Nine reasons you know you have recently been in a psychiatric hospital

So my last main blog post was a few months ago (I have written a few poems and posted them) I said I was planning to do the A-Z blog challenge, and obviously that has not happened.
Mainly because I got admitted to a psychiatric hospital for a few months. I got discharged 2 weeks ago, but even so whether I would of done the challenge if at home is doubtful as I tumbled more, and more into an intensly suicidal, and psychotic episode.

This post is kind of light hearted and serious look at what a psychiatric hospital stay can be like (only in brief detail) and how actually coming home can ge overwhelming with the change, and routine changes from the hospital.

So here are nine reasons you know you have recently been discharged from a psych hospital

Plugs and wires have stickers with your name on

One of the signs that constantly reminds me I have recently been in a psych hospital is finding a sticker on my plugs or wires with my name on. Plugs and leads get taken off you and stored in locked cupboards or rooms, and often they get mixed with other peoples, so you get stickers on them with your name.
Some other posessions may have a sticker on with your name, and they include: shoes (or just the laces), wallet, keys, and some items of clothing.

You leave the door open when going to the toilet

Yes I keep forgetting I am allowed to shut the door when I go to the toilet.
This one is probably more likely if you have been on 1: 1 observations (obs), or some form of constant observations (like 2:1). Constant observations involve a minimum of one staff member following you everywhere, and keeping you in eyesight everywhere you are. Which includes using the toilet or shower. When you are on 1:1 obs for quite while, like I was then privacy just disappears, and yes even several weeks after discharge I am still forgetting I am allowed to close the toilet door.

You get confused when alone and begin to look for someone

Yes when on 1:1 you get so used to different people with you 24/7, that when there suddenly is not anyone you genuinely start looking for where your 1:1 has gone. Well I certainly have done that. I find it bizarre to wake up, and not have someone sat a few metres away from me watching me. I genuinely think ‘wait where is the person that is supposed to watch me’ I look around the room for a bit, and then I realise I am not on 1:1!
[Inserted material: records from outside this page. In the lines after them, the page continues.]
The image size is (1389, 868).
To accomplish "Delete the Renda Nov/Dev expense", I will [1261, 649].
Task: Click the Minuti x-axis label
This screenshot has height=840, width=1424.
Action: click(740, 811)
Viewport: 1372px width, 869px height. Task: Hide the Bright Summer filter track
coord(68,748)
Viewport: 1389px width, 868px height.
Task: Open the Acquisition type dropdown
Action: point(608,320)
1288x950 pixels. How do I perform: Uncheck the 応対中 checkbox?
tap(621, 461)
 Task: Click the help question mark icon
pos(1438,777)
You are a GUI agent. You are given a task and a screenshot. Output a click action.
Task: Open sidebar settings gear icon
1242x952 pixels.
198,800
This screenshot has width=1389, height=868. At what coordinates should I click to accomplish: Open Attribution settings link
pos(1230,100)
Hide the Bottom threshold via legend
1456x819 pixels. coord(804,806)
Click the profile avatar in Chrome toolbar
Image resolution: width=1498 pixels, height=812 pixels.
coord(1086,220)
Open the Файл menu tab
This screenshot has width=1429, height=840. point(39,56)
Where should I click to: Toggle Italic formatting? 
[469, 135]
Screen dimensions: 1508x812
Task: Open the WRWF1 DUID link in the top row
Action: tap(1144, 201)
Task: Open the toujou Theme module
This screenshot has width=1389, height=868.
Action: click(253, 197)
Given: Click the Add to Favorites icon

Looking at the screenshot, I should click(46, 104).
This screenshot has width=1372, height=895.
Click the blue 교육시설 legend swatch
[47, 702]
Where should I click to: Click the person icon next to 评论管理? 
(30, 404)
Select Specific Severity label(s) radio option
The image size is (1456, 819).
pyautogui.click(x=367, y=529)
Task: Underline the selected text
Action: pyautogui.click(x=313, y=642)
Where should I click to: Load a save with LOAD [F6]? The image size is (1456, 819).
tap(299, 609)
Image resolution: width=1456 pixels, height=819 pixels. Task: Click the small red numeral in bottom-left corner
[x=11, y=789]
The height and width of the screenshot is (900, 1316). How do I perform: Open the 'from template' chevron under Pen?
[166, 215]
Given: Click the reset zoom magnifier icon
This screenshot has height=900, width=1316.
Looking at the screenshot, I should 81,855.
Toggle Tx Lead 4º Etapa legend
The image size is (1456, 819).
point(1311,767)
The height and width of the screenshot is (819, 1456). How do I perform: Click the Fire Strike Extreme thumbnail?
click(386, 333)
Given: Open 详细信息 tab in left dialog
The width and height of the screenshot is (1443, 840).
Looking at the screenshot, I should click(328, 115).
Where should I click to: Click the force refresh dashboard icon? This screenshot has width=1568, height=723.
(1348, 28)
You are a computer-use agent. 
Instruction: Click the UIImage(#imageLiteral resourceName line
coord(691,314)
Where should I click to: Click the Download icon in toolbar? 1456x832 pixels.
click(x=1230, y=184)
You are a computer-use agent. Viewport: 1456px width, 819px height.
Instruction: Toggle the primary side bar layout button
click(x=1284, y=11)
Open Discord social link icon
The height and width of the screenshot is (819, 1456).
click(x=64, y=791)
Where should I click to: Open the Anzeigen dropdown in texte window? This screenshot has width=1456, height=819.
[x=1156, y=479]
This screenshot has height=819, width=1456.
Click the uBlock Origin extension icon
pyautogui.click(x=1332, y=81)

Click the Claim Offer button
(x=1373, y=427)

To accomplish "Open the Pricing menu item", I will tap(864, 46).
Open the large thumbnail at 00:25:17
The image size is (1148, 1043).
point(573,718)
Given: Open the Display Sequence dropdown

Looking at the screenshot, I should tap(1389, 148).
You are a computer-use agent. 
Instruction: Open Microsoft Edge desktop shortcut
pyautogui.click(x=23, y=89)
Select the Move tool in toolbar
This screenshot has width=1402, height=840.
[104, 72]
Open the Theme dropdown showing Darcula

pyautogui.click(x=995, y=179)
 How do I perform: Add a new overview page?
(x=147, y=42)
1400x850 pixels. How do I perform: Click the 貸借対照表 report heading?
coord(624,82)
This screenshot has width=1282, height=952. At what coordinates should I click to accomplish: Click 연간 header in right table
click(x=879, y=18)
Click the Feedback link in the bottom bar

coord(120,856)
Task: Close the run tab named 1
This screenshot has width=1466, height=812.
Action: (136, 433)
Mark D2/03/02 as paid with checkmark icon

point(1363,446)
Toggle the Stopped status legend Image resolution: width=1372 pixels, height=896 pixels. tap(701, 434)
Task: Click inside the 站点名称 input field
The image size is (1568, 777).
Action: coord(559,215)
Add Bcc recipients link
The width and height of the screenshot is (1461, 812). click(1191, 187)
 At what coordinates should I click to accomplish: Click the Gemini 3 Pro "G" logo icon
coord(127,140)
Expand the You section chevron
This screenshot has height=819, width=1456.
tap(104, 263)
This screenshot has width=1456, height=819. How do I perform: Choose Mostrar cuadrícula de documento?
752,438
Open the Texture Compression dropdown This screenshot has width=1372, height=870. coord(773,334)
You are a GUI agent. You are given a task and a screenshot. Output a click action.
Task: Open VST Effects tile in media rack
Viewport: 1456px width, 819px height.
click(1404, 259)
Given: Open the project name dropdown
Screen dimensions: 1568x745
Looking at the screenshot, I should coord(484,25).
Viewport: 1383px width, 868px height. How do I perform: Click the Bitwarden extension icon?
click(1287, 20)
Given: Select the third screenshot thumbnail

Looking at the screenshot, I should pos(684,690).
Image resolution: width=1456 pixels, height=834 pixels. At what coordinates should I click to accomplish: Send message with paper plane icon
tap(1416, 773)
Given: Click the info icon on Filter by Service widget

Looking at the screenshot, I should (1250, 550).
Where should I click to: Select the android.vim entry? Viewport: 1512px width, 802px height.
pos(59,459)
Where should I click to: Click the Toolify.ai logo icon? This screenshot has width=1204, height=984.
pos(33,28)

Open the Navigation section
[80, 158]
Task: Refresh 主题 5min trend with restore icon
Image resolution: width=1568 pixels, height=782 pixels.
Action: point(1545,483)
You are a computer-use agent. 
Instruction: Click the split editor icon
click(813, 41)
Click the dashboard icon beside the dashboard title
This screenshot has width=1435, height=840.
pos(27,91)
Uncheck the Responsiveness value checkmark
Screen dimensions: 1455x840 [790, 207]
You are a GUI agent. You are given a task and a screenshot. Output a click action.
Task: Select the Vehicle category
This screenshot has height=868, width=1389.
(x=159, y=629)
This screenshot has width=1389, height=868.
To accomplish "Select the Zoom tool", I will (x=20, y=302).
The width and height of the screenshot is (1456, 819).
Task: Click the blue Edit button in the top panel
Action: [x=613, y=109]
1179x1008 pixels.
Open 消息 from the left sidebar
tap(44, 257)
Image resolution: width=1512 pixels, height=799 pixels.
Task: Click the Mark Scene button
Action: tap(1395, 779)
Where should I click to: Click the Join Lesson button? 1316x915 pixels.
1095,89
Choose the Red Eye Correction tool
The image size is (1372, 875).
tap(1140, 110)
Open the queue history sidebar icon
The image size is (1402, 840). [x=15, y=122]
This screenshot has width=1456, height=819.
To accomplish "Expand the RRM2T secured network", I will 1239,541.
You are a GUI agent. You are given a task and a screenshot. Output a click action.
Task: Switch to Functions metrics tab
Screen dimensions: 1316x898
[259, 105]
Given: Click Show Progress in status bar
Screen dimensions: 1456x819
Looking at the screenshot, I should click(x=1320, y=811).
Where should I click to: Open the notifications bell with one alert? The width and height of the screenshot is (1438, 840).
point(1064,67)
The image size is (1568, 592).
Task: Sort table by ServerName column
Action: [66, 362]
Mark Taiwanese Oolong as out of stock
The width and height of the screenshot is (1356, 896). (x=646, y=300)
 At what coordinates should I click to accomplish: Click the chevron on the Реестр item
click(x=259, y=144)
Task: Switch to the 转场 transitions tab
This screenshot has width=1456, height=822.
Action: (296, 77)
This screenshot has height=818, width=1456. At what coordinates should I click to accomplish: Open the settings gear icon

You expect someone to pop their head into your room very regularly

If you are not on 1:1 observations then you are regular obs from: every 5 minutes, every 15 minutes, to every hour. Basically once every 5,15, or 60 minutes a member of staff puts their head around your door, or checks you where ever you might be, basically to check you are ok and not hurting yourself. The day kind of is no longer about looking at a clock but baseing times of observations whether constant ones, or regular obs. So to not have that person checking you every so often is weird, and disorientating.

You are confused to be able to sleep in the dark

If you are on constant obs then either a light in your room, or dorm will be on or the light in the corridor where you are will be on, so it is never really that dark. So suddenly being able to control the light when you are trying to sleep is both confusing and a luxary.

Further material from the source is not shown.